Stem Cell Therapy for Perinatal Brain Injuries

Séminaire ISM du jeudi 4 septembre 2025

de 13 à 14h en salle X

Titre: Stem Cell Therapy for Perinatal Brain Injuries

by Pr Yoshiaki Sato (Dir Center for Maternal-Neonatal Care, Dir Division of Neonatology Nagoya University Hospital, Japan), invited by O Coq

Abstract:

Over the past three decades, global neonatal mortality rates have significantly decreased. However, certain perinatal diseases—particularly perinatal hypoxic-ischemic encephalopathy (HIE)—remain substantial clinical challenges that require innovative therapeutic strategies. Stem cell therapy has emerged as a promising approach, offering the potential to replace damaged cells, promote tissue regeneration, and deliver therapeutic growth factors. Notably, some stem cells possess a remarkable ability to home to specific sites and respond to local environments, even when administered intravenously.

Our research is dedicated to pioneering stem cell-based treatments for a range of perinatal conditions, with a primary focus on HIE. Basic studies using various types of stem cells—including neural stem/progenitor cells (Sato Y, Reprod Sci, 2008), umbilical cord blood cells (Tsuji M, Neurosci, 2014; Hattori T, Dev Neurosci, 2015; Nakanishi K, Sci Rep, 2017), bone marrow-derived mononuclear cells (Sato Y, Front Neurol, 2018), dedifferentiated fat cells (Mikrogeorgiou A, Dev Neurosci, 2017), mesenchymal stromal cells from multiple tissue sources (Sugiyama Y, Front Neurol, 2018; Tanaka E, Front Neurol, 2018), and multilineage-differentiating stress-enduring (Muse) cells (Suzuki T, J Cereb Blood Flow Metab, 2021; Ueda K, Sci Rep, 2023)—have culminated in two successful clinical trials. These trials, utilizing autologous cord blood cells (Tsuji M, Sci Rep, 2020) and Muse cells (Matsuyama N, BMJ Open, 2022; Sato Y, Stem Cells Transl Med, 2024), demonstrated both feasibility and safety, with no serious adverse events associated with cell administration.

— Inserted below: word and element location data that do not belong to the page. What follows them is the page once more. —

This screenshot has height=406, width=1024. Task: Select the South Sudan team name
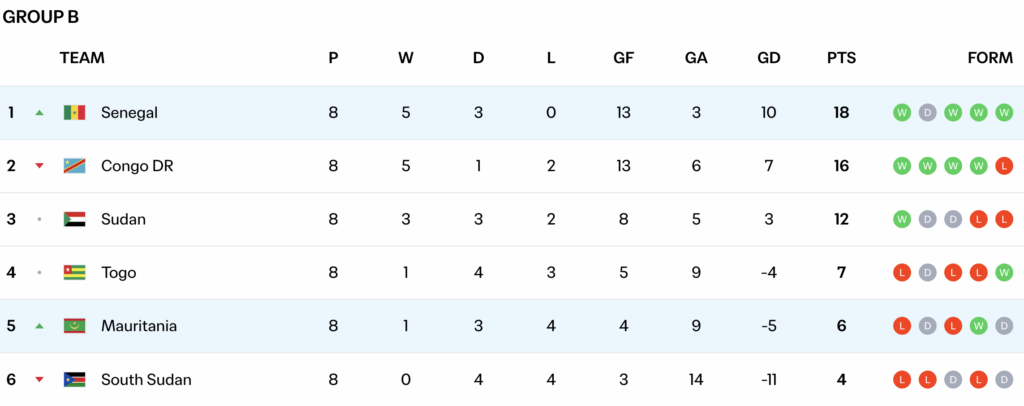[146, 380]
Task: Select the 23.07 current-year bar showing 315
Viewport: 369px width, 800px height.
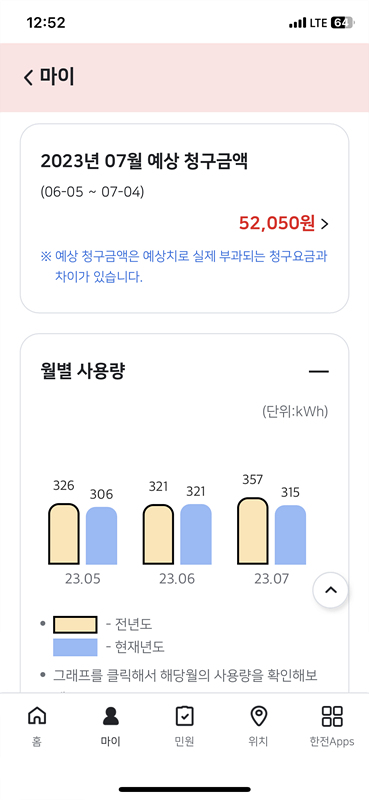Action: click(x=290, y=535)
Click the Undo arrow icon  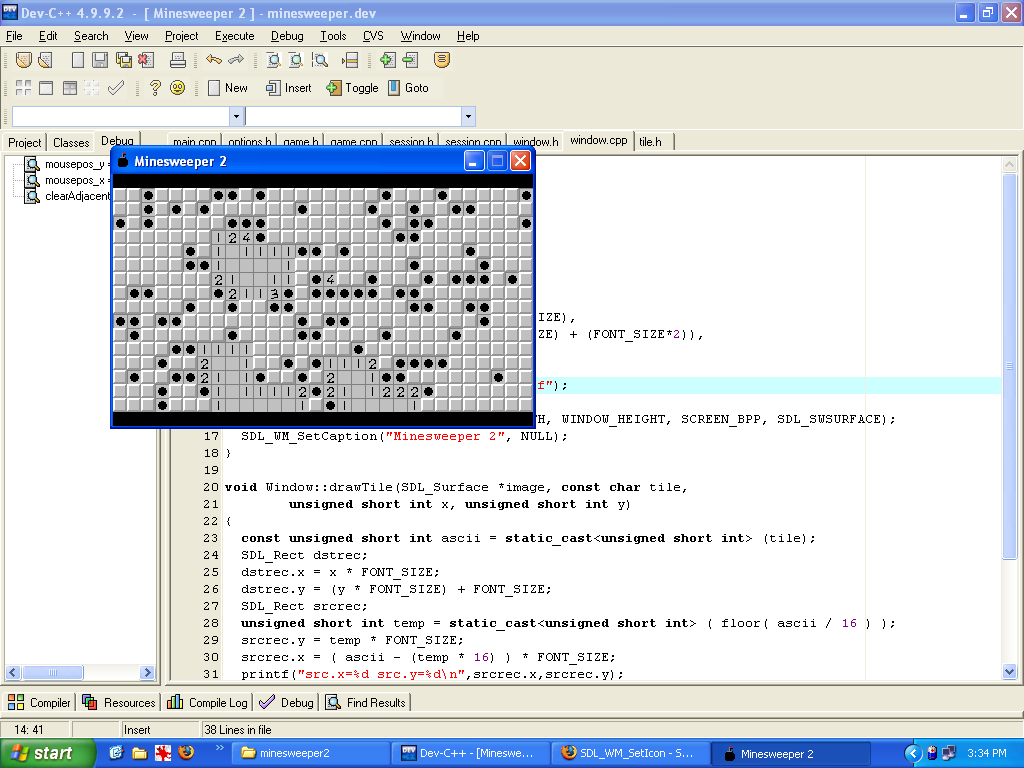click(213, 61)
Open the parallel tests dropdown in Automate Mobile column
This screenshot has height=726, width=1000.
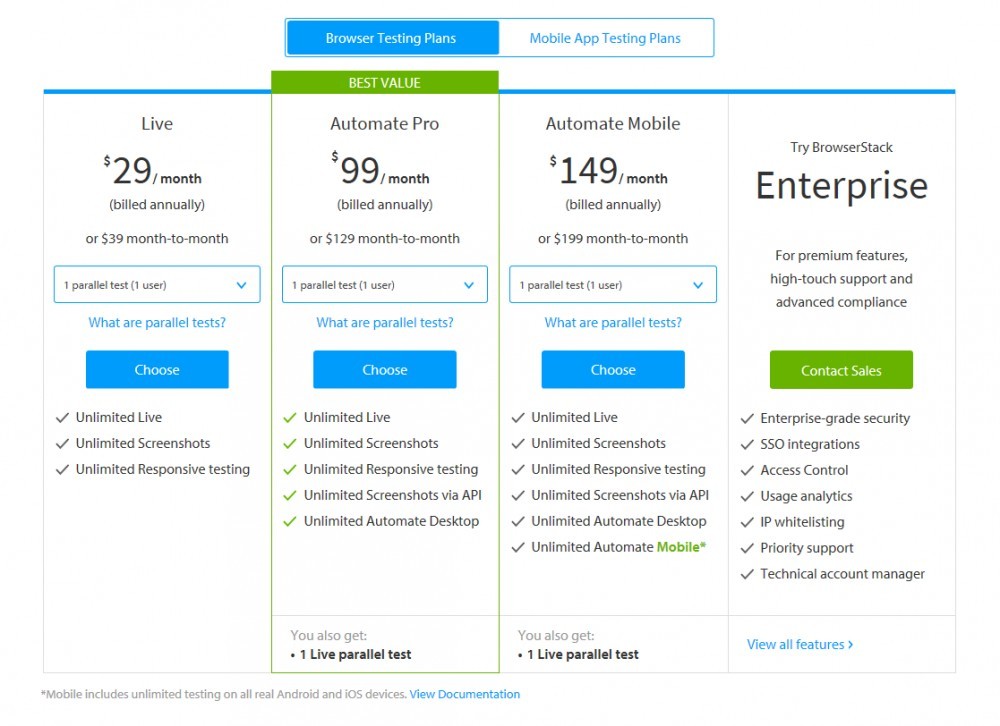(x=612, y=284)
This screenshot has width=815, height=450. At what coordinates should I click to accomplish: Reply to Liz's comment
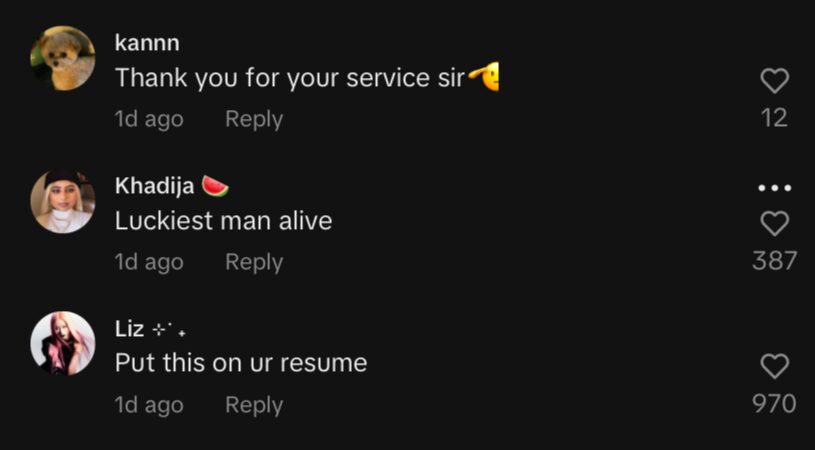(254, 405)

Recognizing the challenges of predicting neurological outcomes in the acute phase, our current research emphasizes developing therapies that are effective well into the chronic phase, targeting symptoms such as cerebral palsy. Specifically, we are investigating the potential of stem cells derived from human exfoliated deciduous teeth (SHED). Preclinical studies have shown promising therapeutic effects in the chronic phase after HIE, leading to the initiation of a clinical trial using SHED.

This presentation will outline our comprehensive research trajectory, encompassing basic, translational, and clinical studies on stem cell therapies for both the acute/subacute and chronic phases of HIE.

Bio:

Pr. Yoshiaki Sato graduated from Nagoya University School of Medicine in 1997. He completed his residency and pediatric fellowship at Anjo Kosei Hospital, followed by specialized training in neonatology at Kanagawa Children's Medical Center and Nagano Children's Hospital.

In 2004, he entered the Ph.D. program at Nagoya University Graduate School of Medicine, focusing on perinatal brain injury and stem cell therapy. He received his Ph.D. in 2008.

From 2007 to 2009, he served as a research fellow at the Center for Brain Repair and Rehabilitation, Institute of Neuroscience and Physiology, University of Gothenburg, Sweden, where he spent two years investigating neurogenesis and stem cell therapy in the developing brain.

Since April 2009, he has served as Principal Investigator of the Nagoya University Neonatal Research Group. His research centers on developing innovative stem cell-based therapies for various intractable neonatal diseases, including perinatal brain injury and bronchopulmonary dysplasia. Concurrently, as Director, he has been actively involved in the clinical care of critically ill neonates in the Neonatal Intensive Care Unit (NICU) at Nagoya University Hospital.